The general aim of the project is to elucidate the mechanisms underlying kidney vascular regeneration induced by RAS blockade in CKD and to identify the molecular mediators involved in the protective effects.
Studies will be peformed in MWF rats with advanced CKD treated with ACEi in the late stage of the disease to address the following specific aims:1)To explore whether ACEi restores glomerular microvasculature in the diseased kidney through a process called intussusceptive angiogenesis known to contribute to the glomerular tuft repair after injury, 2) To characterize the molecular signature of the microvascular endothelium during the disease and in response to ACEi treatment in order to identify differentially expressed genes regulating endothelial cell remodeling and regeneration; 3) to study the impact of ACEi on capillary endothelium ultrastructure.
- Intussusceptive angiogenesis will be assessed through the morphometric analysis of the glomerular capillary ultrastructure (intussusceptive pillars) on images of glomerular casts acquired using scanning electron microscopy.
- Isolation of microvascular endothelial from kidneys of MWF rats will be set up through positive selection of endothelial cells from a single cell suspension by magnetic separation.

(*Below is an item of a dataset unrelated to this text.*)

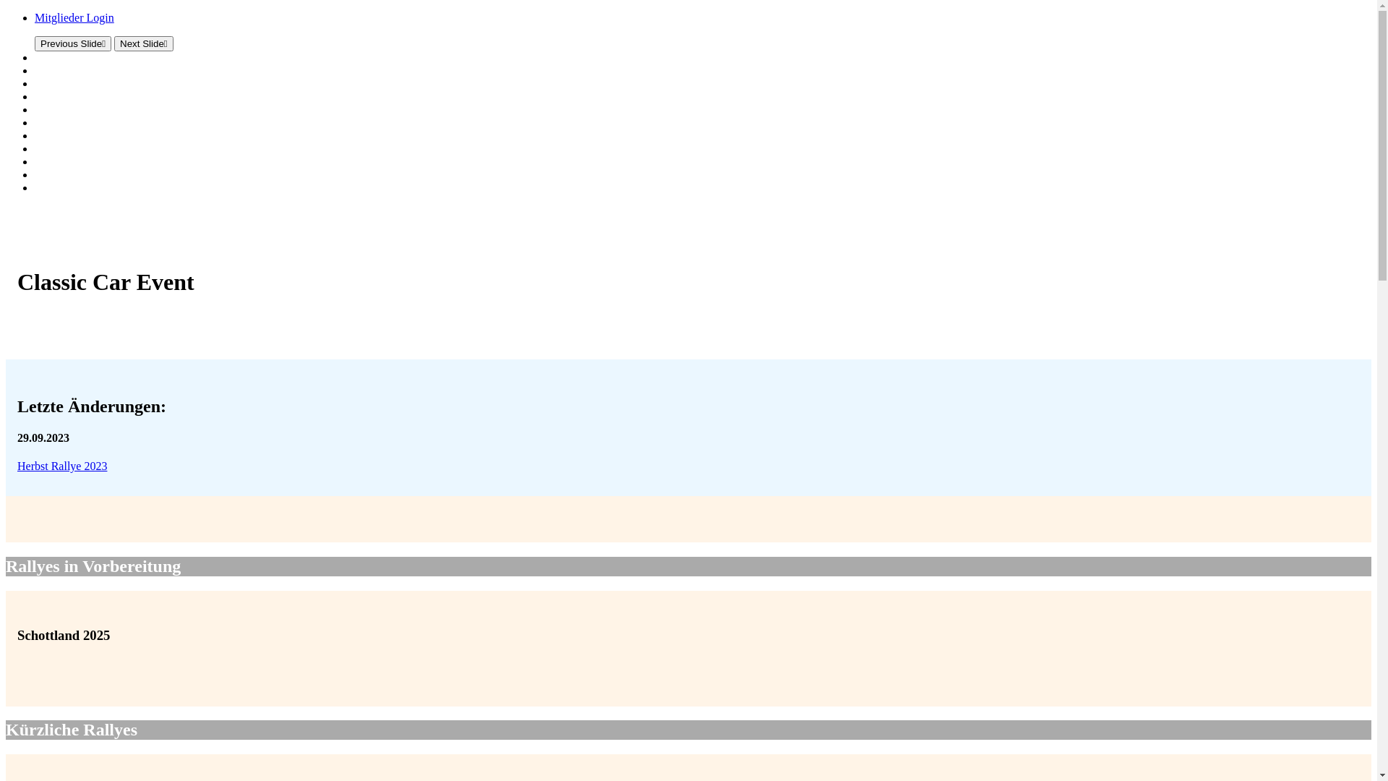 This screenshot has height=781, width=1388. What do you see at coordinates (73, 17) in the screenshot?
I see `'Mitglieder Login'` at bounding box center [73, 17].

- Transcriptomic analysis will be performed by single cell RNA sequencing in microvascular endothelial cells isolated from kidneys of untreated or ACEi-treated MWF rats and from healthy control kidneys.

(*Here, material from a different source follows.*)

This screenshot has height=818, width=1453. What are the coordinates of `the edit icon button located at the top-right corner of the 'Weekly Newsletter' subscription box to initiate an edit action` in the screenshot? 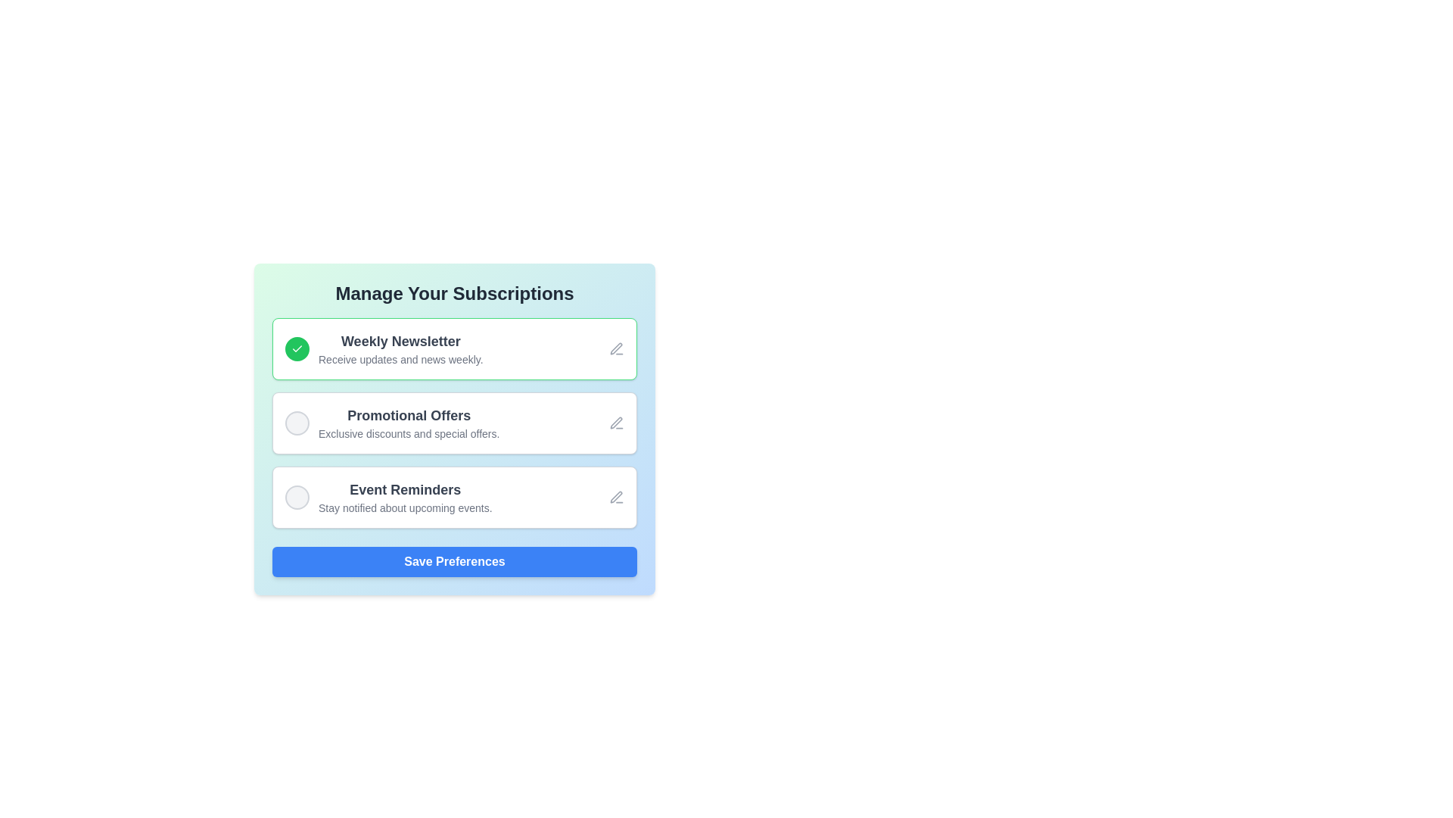 It's located at (617, 349).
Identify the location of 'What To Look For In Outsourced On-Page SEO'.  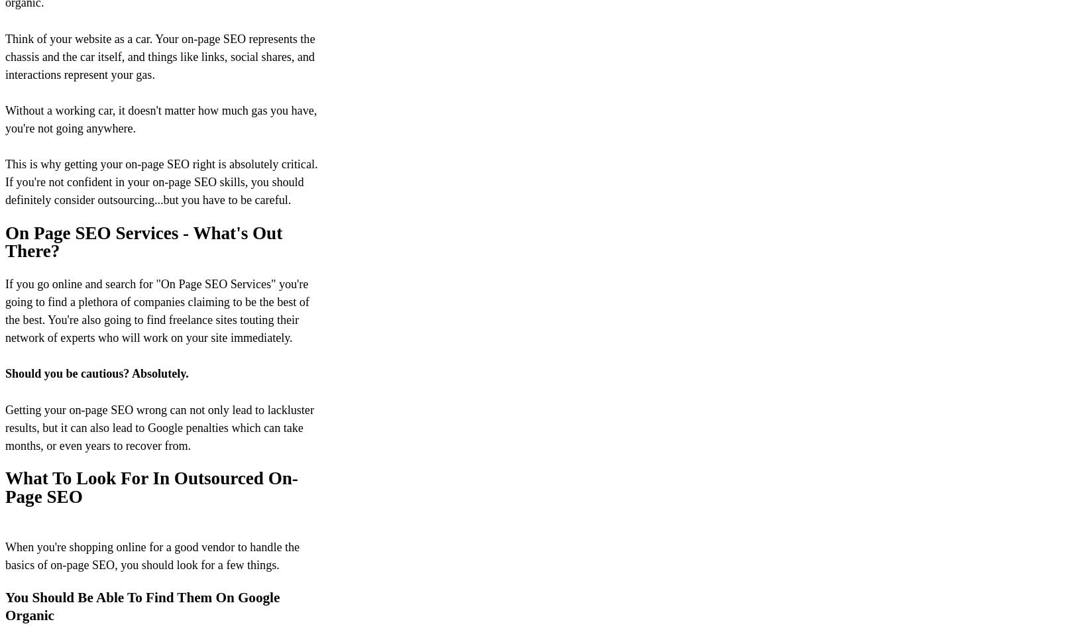
(151, 487).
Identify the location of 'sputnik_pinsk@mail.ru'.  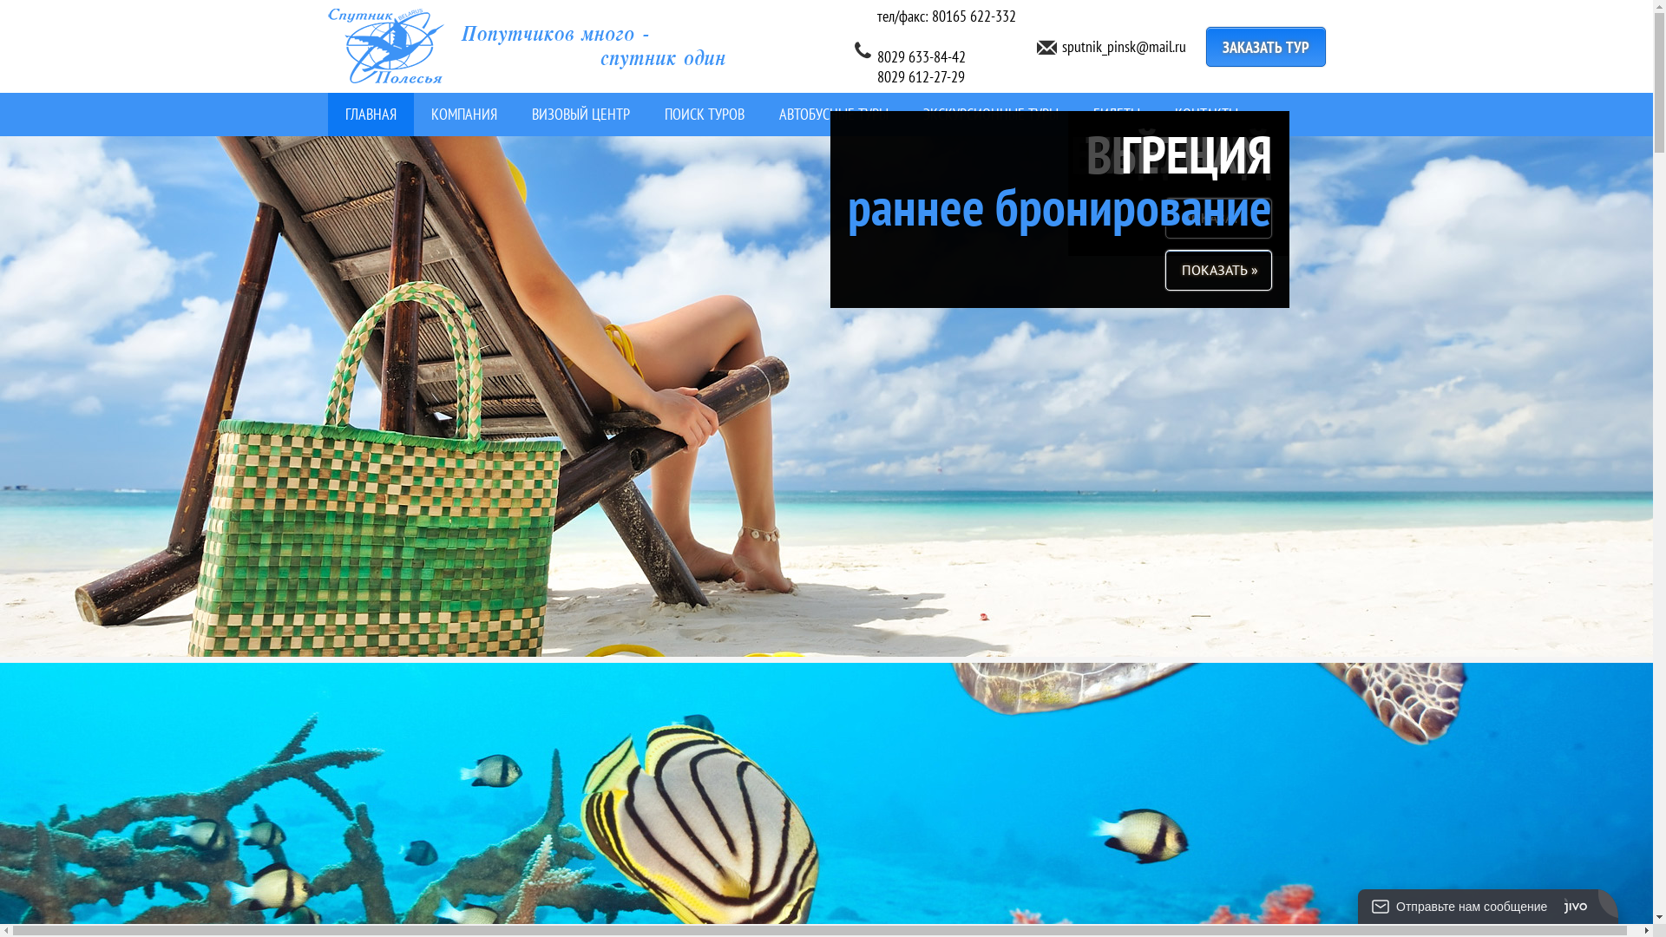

- Changes in the expression of the identified molecular targets will be confirmed in kidney specimens through in situ hybridization or immunohistochemistry at mRNA or protein levels, respectively
- Mechanistic understanding of kidney vascular rarefaction and regeneration after RAS blockade in CKD;
- Identification of new druggable molecular targets to protect kidney vasculature and slow disease progression.